Sources told Reuters last week Boeing supplier Spirit AeroSystems sends semi-completed fuselages from its factory to Boeing with the special panel, which replaces an optional emergency exit, fitted but not completed.

Those sources said Boeing workers usually remove the panel, and use the gap to install pieces of cabin equipment, before replacing the panel and finishing the installation. But the source familiar with Boeing’s industrial process said on Friday that according to its standard factory procedures, the company only removes or adjusts the panel if there are signs it was installed incorrectly. Boeing does perform certain checks and conducts pressurization tests before delivering the plane to the airline, the source said, adding that interiors are loaded elsewhere in the plane.

All the sources were speaking about standard production procedures, and not specifically about the Alaska Airlines jet that was forced to make an emergency landing a week ago because a panel had torn off mid-air and left a gaping hole in the fuselage.

A clearer understanding of the industrial processes involving Boeing’s largest single-aisle plane will help investigators determine whether design or manufacturing played a role in the accident.

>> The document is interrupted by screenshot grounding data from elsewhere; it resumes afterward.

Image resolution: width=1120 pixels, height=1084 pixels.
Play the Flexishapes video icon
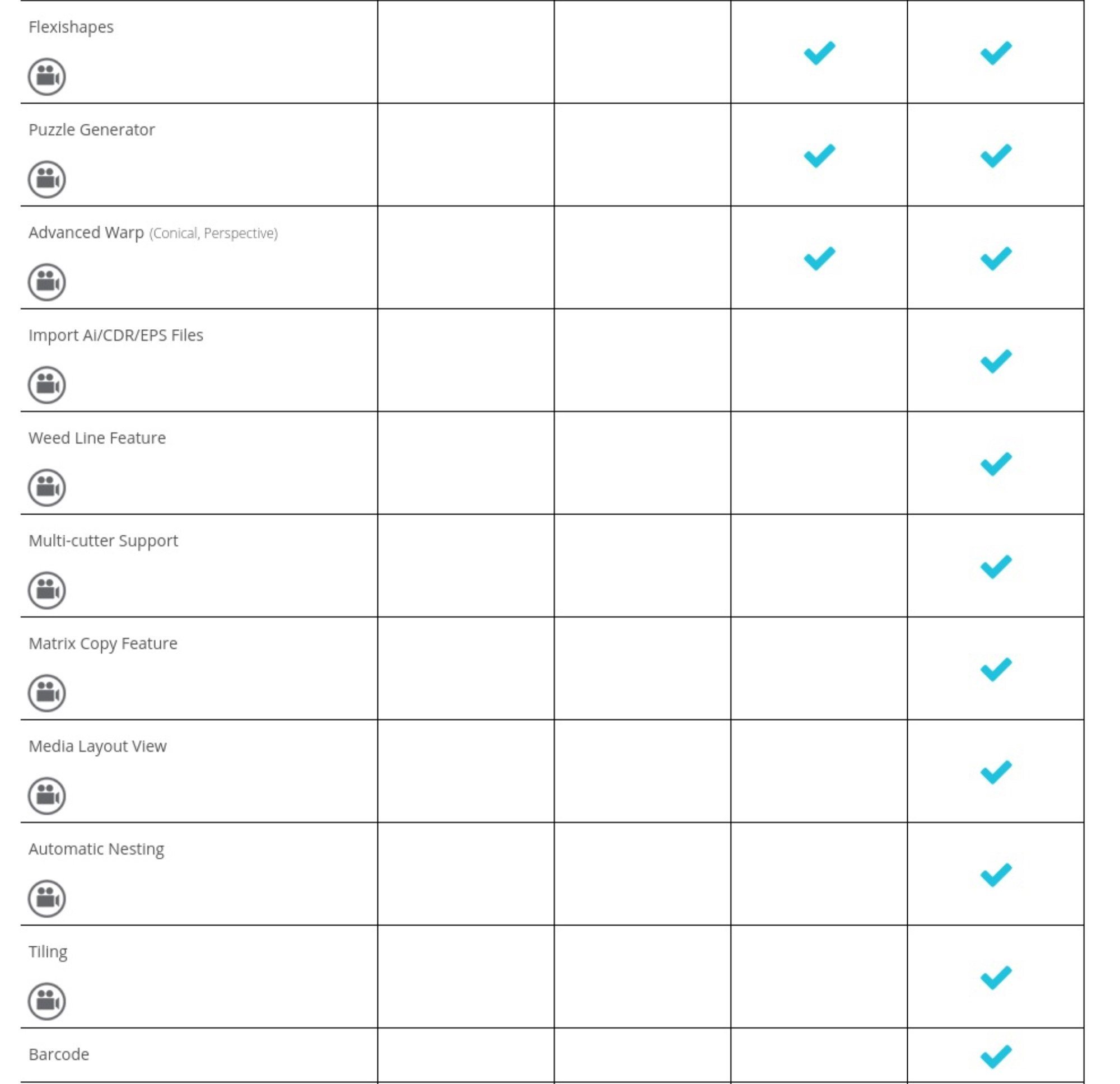[x=47, y=77]
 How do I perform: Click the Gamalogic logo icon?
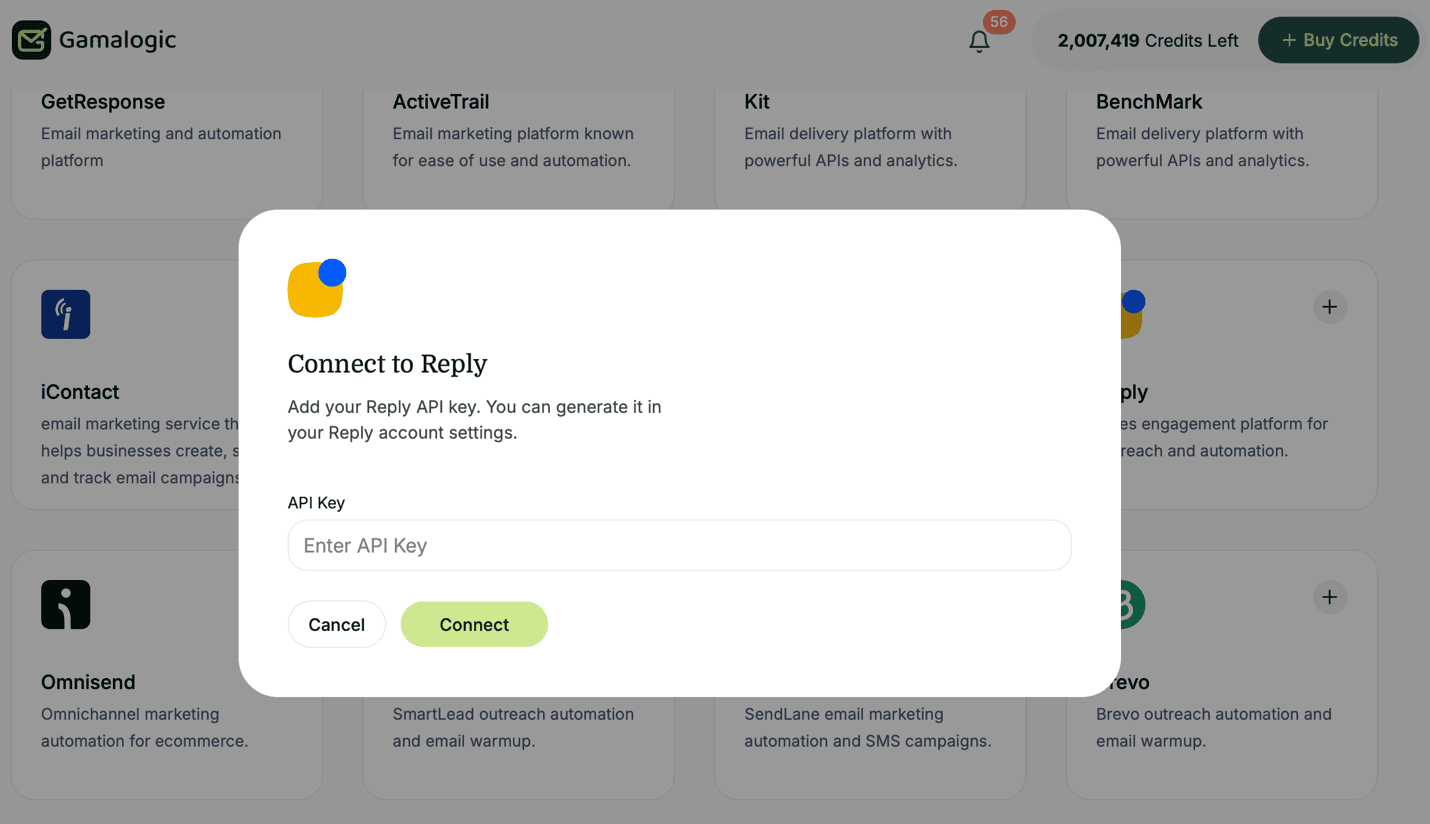[x=31, y=40]
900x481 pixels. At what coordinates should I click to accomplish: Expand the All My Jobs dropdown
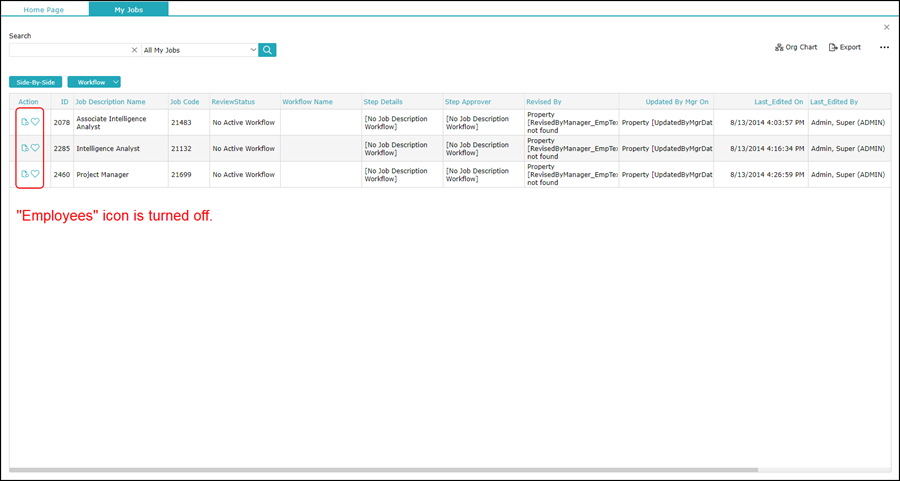(253, 50)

Boeing and Spirit AeroSystems declined to comment. Reuters could not independently verify the production practices, which are being investigated by the Federal Aviation Administration. The National Transportation Safety Board is conducting a separate investigation into the causes of the accident.

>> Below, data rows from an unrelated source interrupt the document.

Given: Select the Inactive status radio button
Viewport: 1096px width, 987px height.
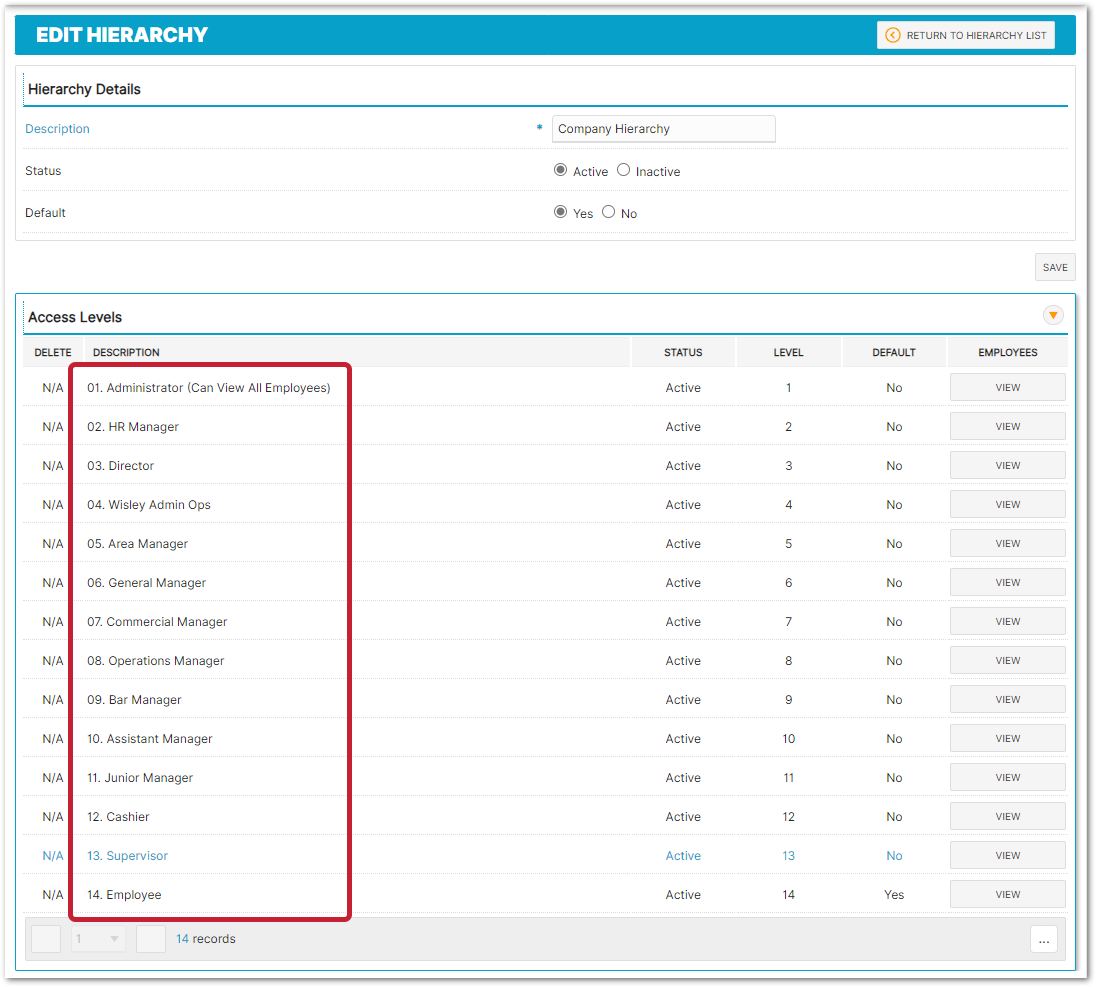Looking at the screenshot, I should pos(623,170).
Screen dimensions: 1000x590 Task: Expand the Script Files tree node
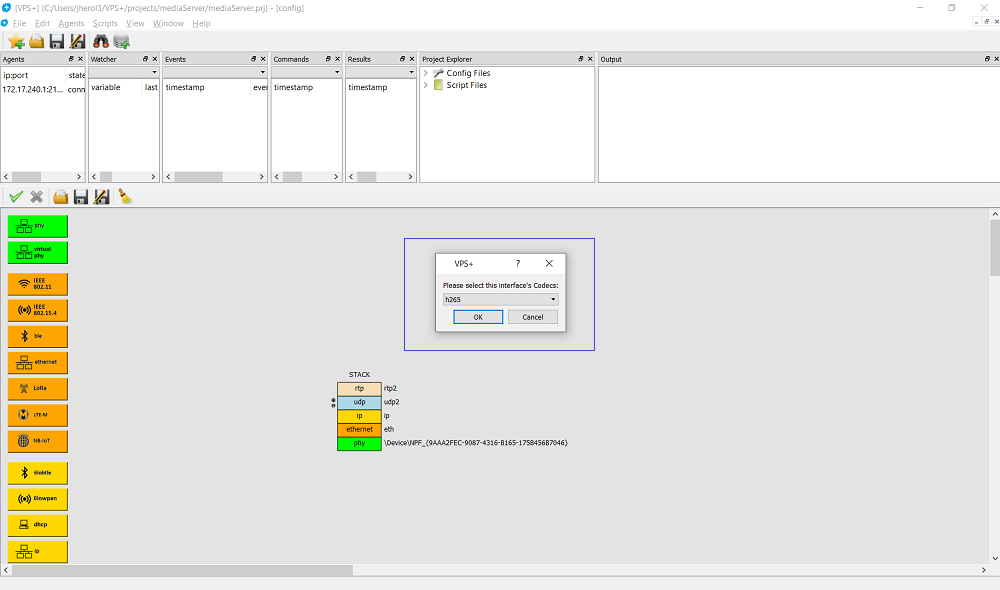tap(426, 85)
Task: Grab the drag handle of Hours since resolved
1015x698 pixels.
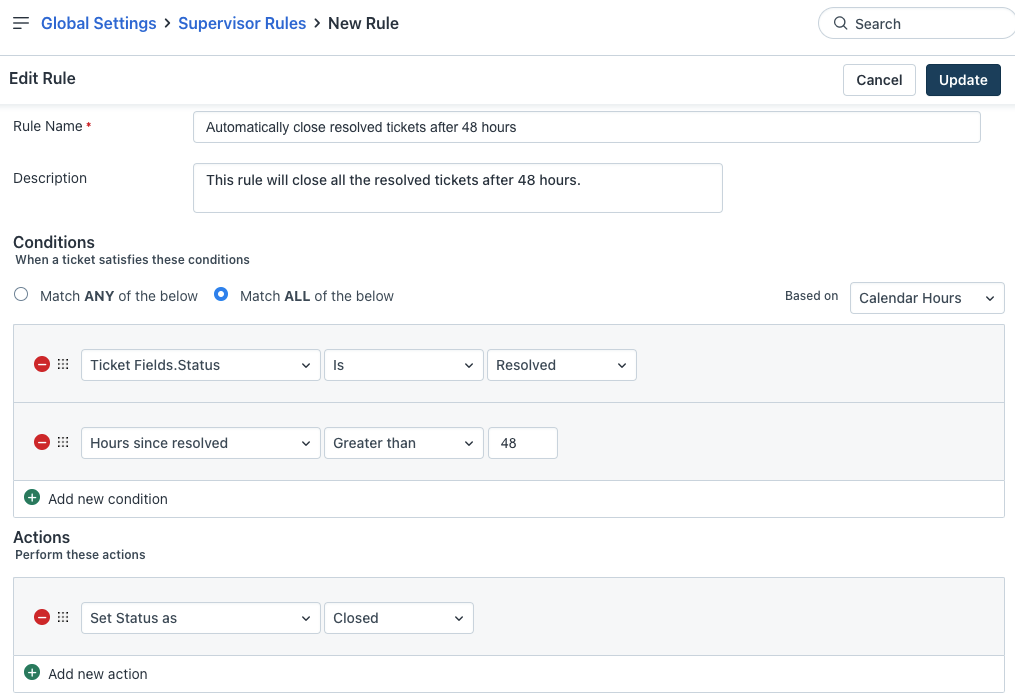Action: pyautogui.click(x=63, y=443)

The sources did not wish to be identified because of the ongoing investigations.

On Thursday, the FAA, which assumed responsibility for signing off individual MAX planes following an earlier safety crisis, announced a formal investigation into the MAX 9. FAA chief Mike Whitaker told Reuters he saw the MAX 9 problems as a manufacturing issue, not a design problem.

The aerospace industry is in a state of flux due to supply and labor shortages, which force many manufacturers to use workarounds to maintain production, making it difficult for observers to monitor exact production flows. The Air Current reported this week that the plug for the optional emergency exit is not typically removed by Boeing unless there is a “rigging” or installation issue, while adding that Boeing does do quality checks. The door plug tore off the side of the Alaska Airlines jet at 16,000 feet as it climbed out of Portland, Oregon, on Jan. 5, prompting the FAA to ground over 170 similar planes. The source familiar with Boeing’s industrial process said the plug is secured vertically inside the aircraft fuselage by four bolts – two that connect the upper guide roller to a fastener near the top of the plug and two at the bottom hinges – which keep the plug from being able to shift up and down.

Reuters could not determine at what stage of the production process those bolts are secured, nor what checks Boeing is responsible for. Industry sources briefed on the matter said there were conflicting accounts over who does what, with at least one source questioning how complete the panel installation is when the fuselages leave Spirit.

After the plane enters service, airlines typically remove the plug every two years or so for maintenance, the source said, adding that cabins are loaded through larger doors. Quality controls are under scrutiny after airlines reported loose bolts in other aircraft in the wake of the accident.